GIVEN TASK:
Reproduce every entry below with "column header" replaced by "column heading" and everything else unchanged. Omit the pictures from the output.

★ ★ ★ ★

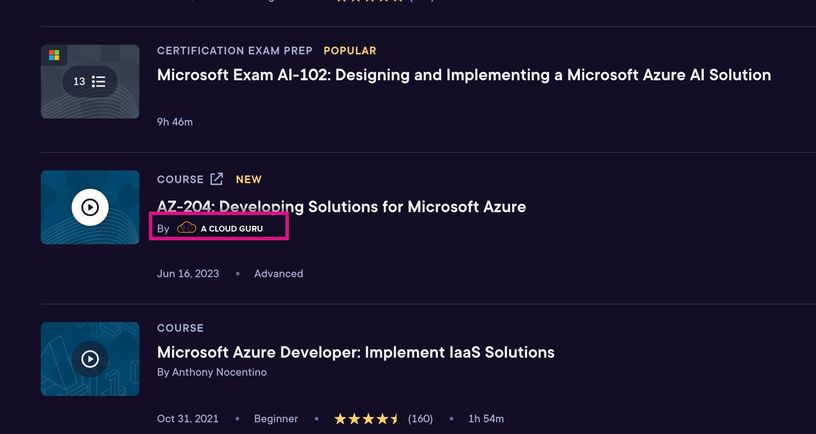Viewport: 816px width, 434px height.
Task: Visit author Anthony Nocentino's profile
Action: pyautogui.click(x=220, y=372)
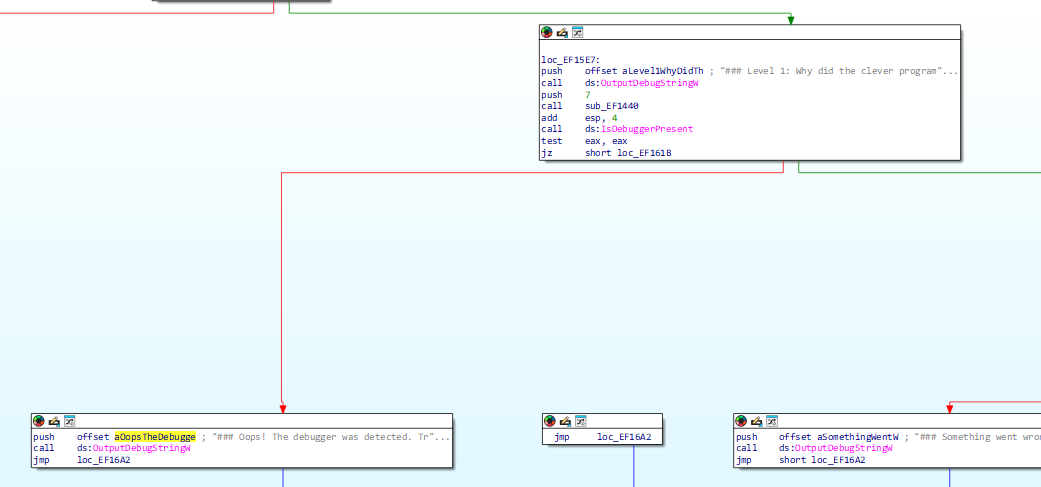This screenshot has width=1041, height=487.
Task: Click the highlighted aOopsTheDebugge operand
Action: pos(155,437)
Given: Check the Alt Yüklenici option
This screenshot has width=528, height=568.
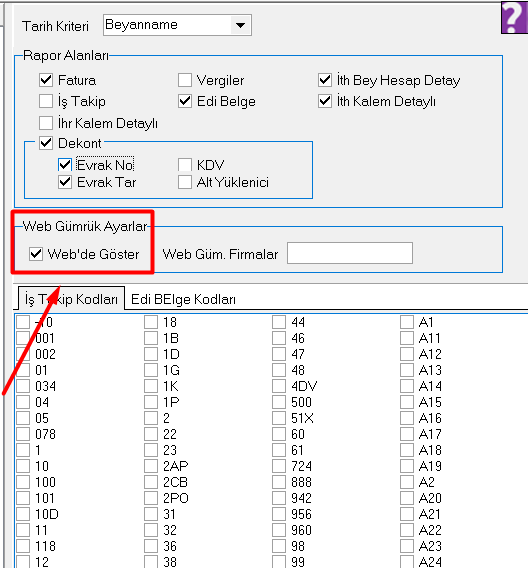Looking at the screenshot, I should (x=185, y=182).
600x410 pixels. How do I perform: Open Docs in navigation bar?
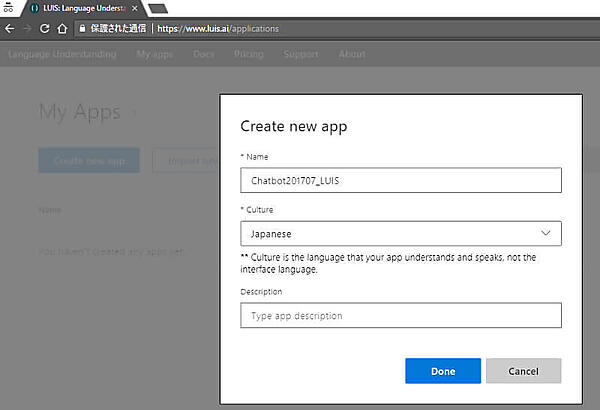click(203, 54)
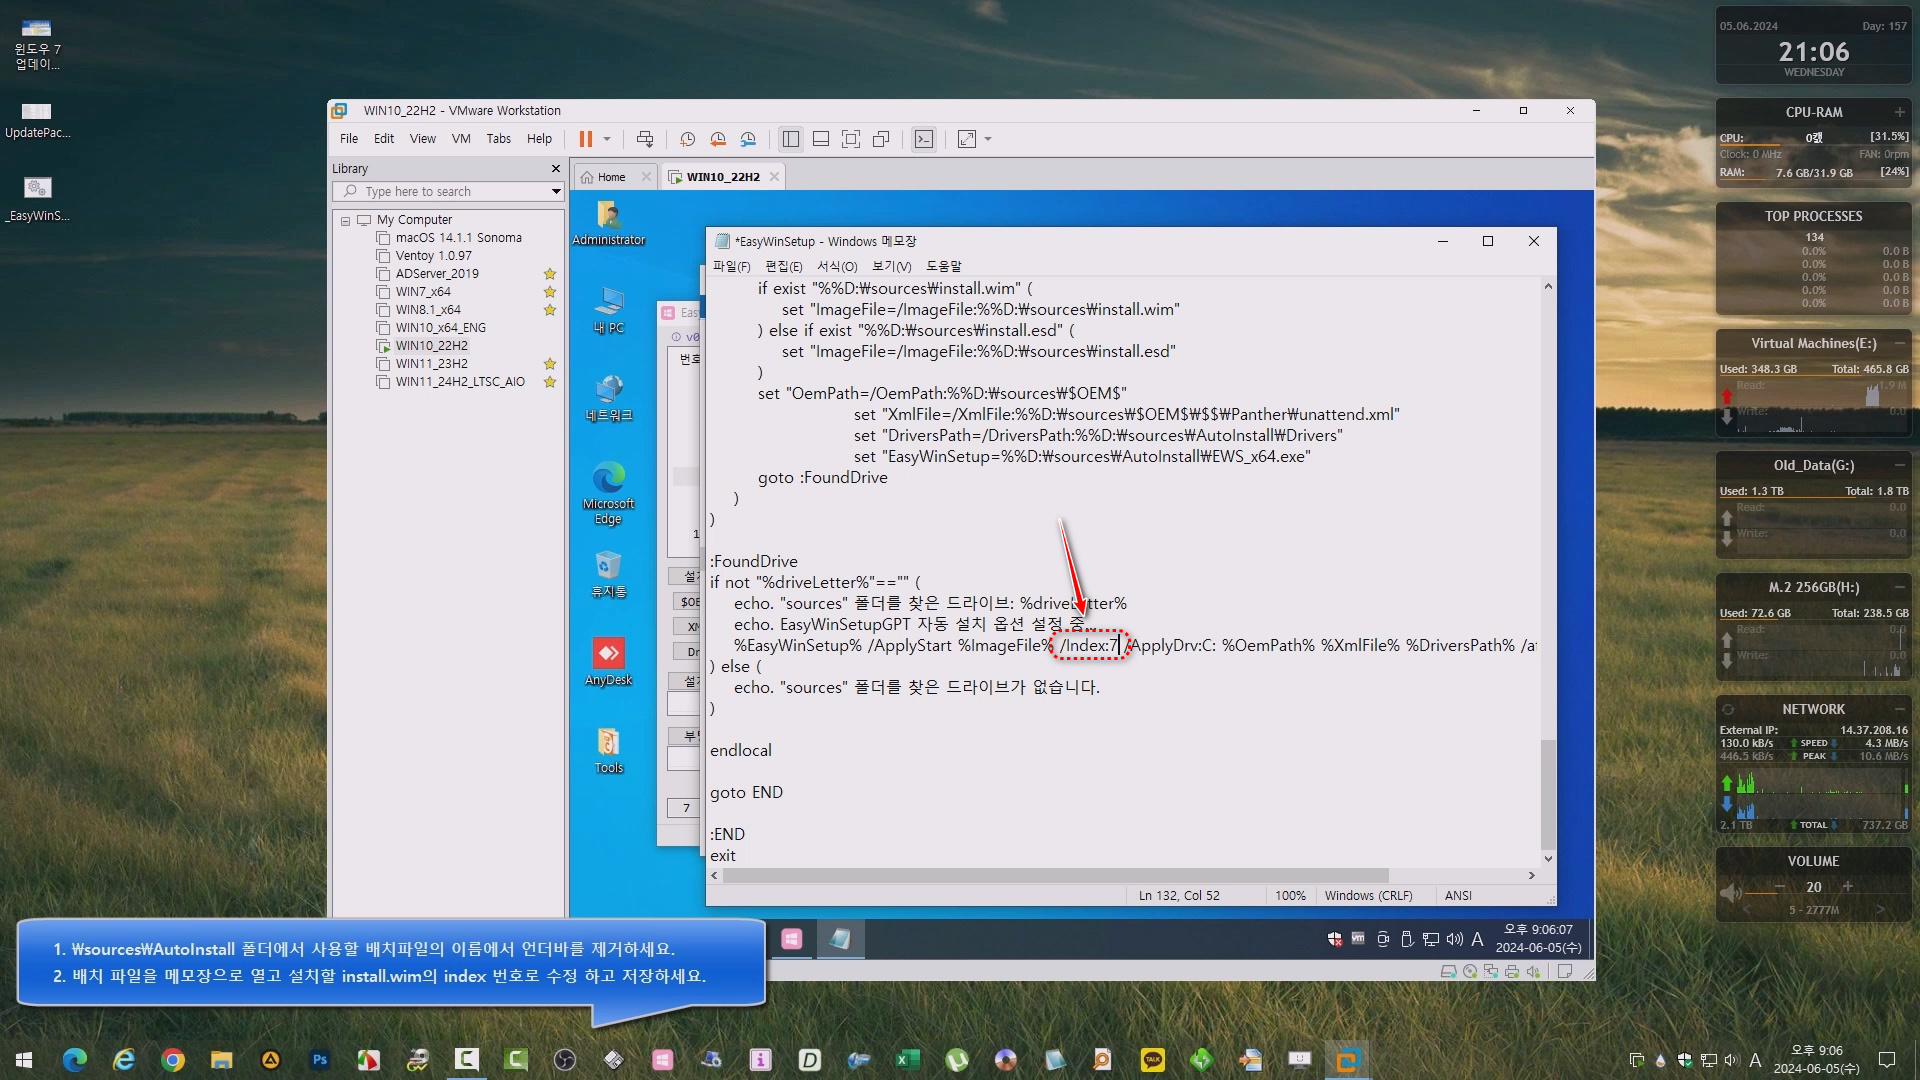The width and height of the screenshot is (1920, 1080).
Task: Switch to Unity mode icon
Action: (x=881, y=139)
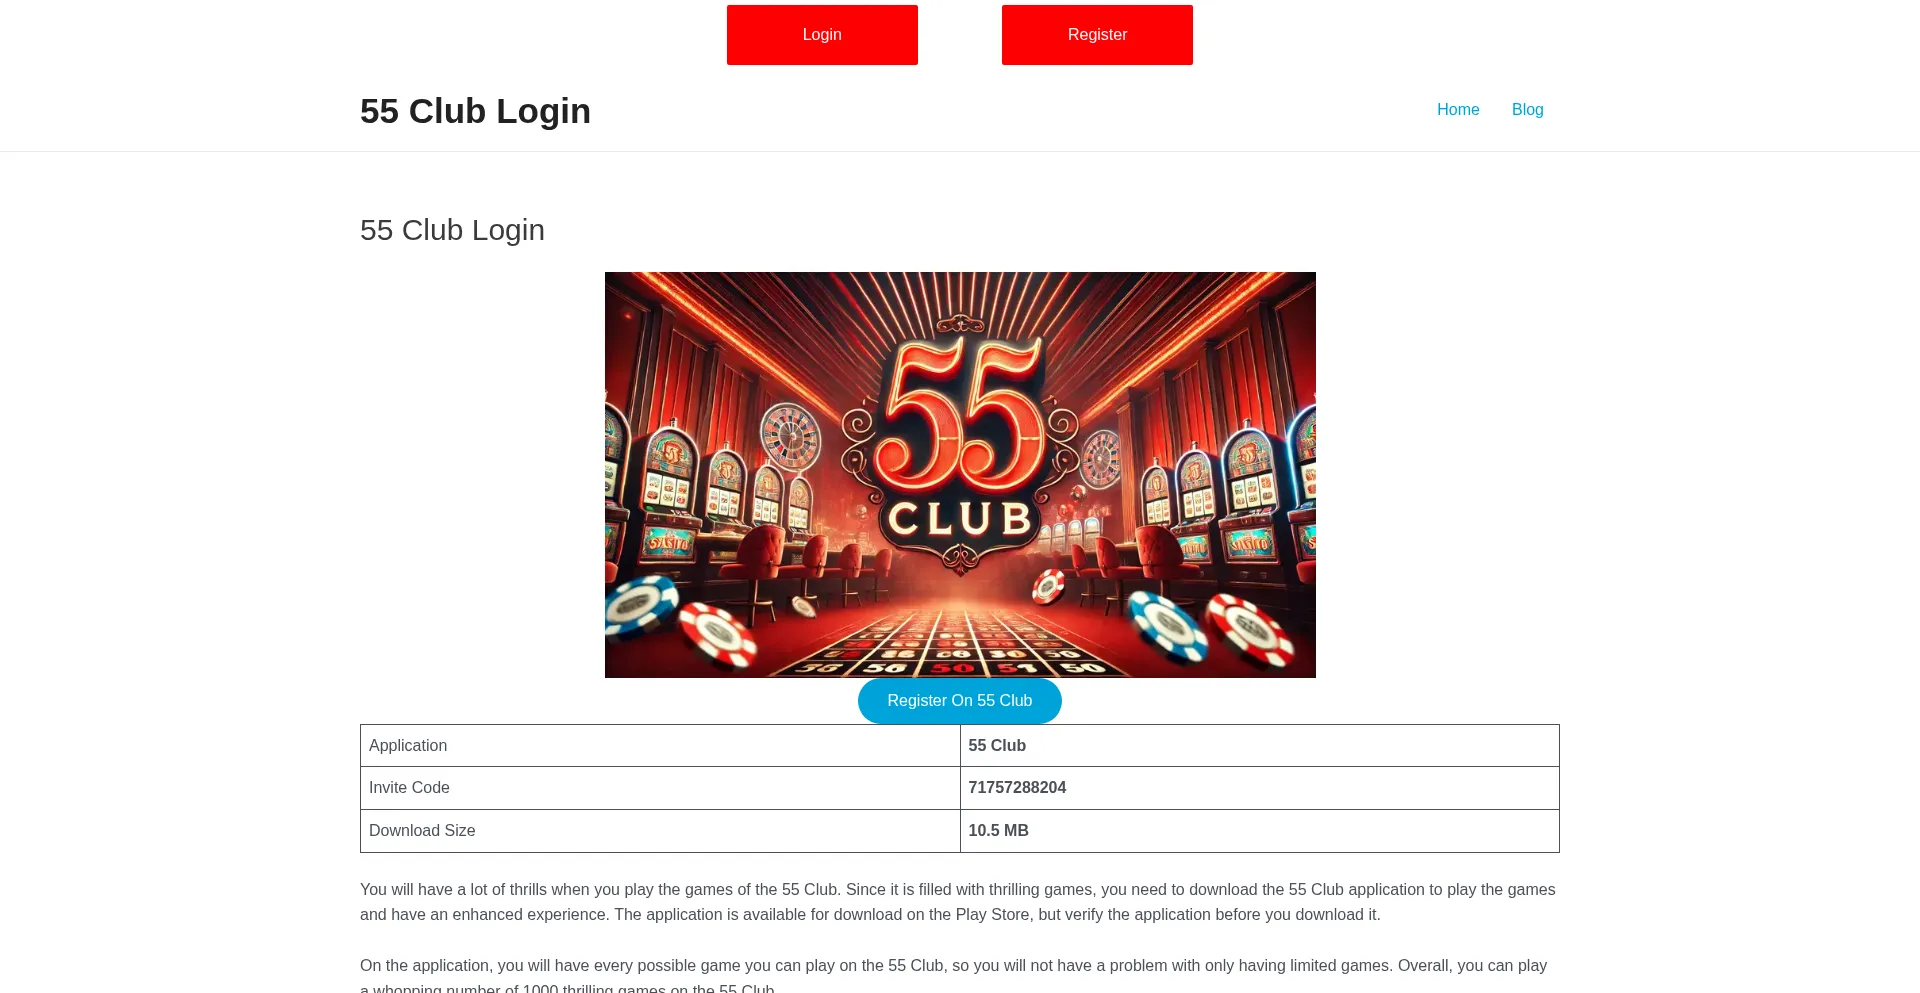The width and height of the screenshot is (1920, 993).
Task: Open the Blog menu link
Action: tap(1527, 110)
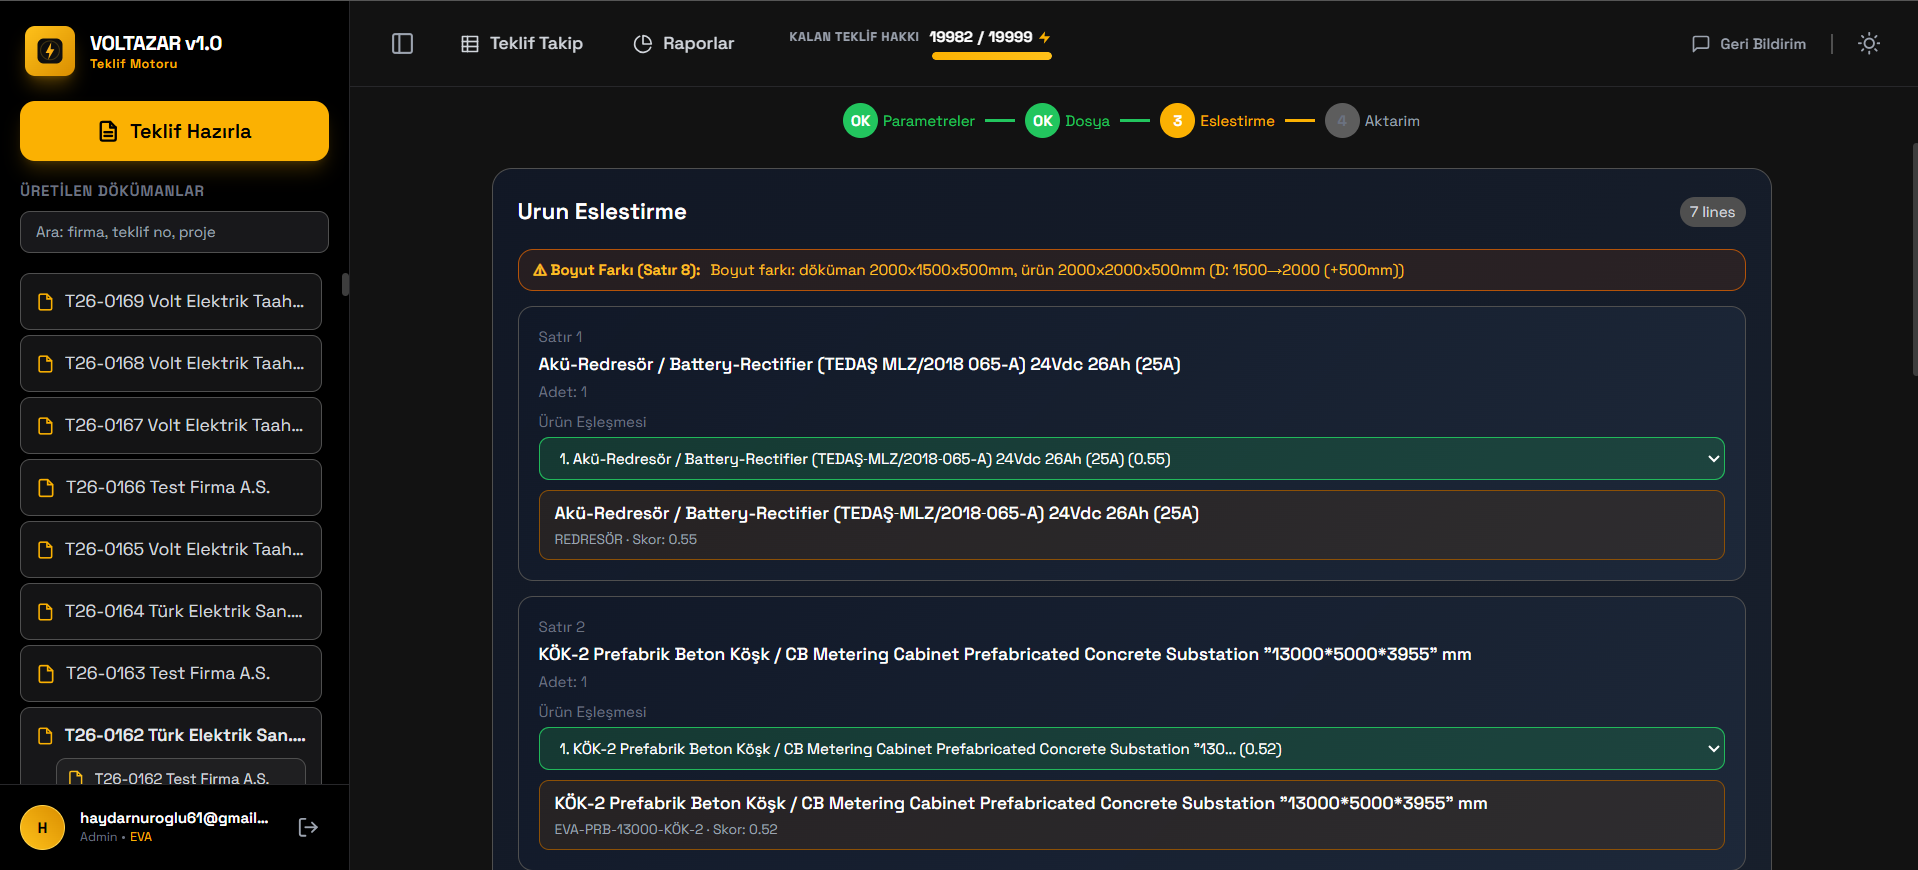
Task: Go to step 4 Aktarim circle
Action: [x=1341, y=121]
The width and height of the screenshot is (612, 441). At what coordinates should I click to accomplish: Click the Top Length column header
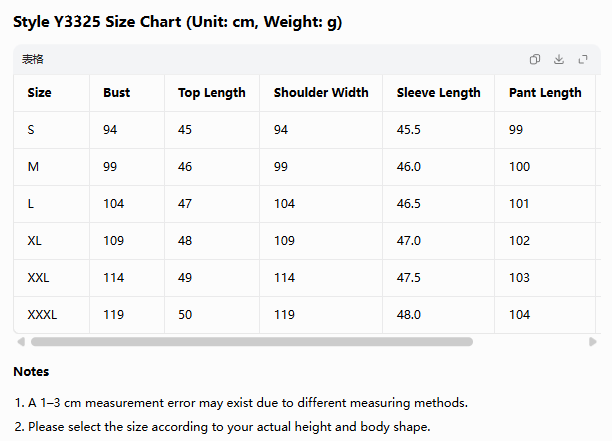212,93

★ ★ ★ ★

THE RESPONSE:
Viewport: 816px width, 434px height.
Task: Visit author Anthony Nocentino's profile
Action: pyautogui.click(x=220, y=372)
This screenshot has width=1041, height=487.
Task: Click the highlighted aOopsTheDebugge operand
Action: pos(155,437)
Given: Check the Alt Yüklenici option
This screenshot has width=528, height=568.
Looking at the screenshot, I should (x=185, y=182).
600x410 pixels. How do I perform: Open Docs in navigation bar?
click(203, 54)
The width and height of the screenshot is (1920, 1080).
Task: Switch to Unity mode icon
Action: (x=881, y=139)
The width and height of the screenshot is (1920, 993).
Task: Open the Blog menu link
Action: tap(1527, 110)
Task: Go to step 4 Aktarim circle
Action: [x=1341, y=121]
The width and height of the screenshot is (612, 441). At what coordinates should I click to accomplish: Click the Top Length column heading
212,93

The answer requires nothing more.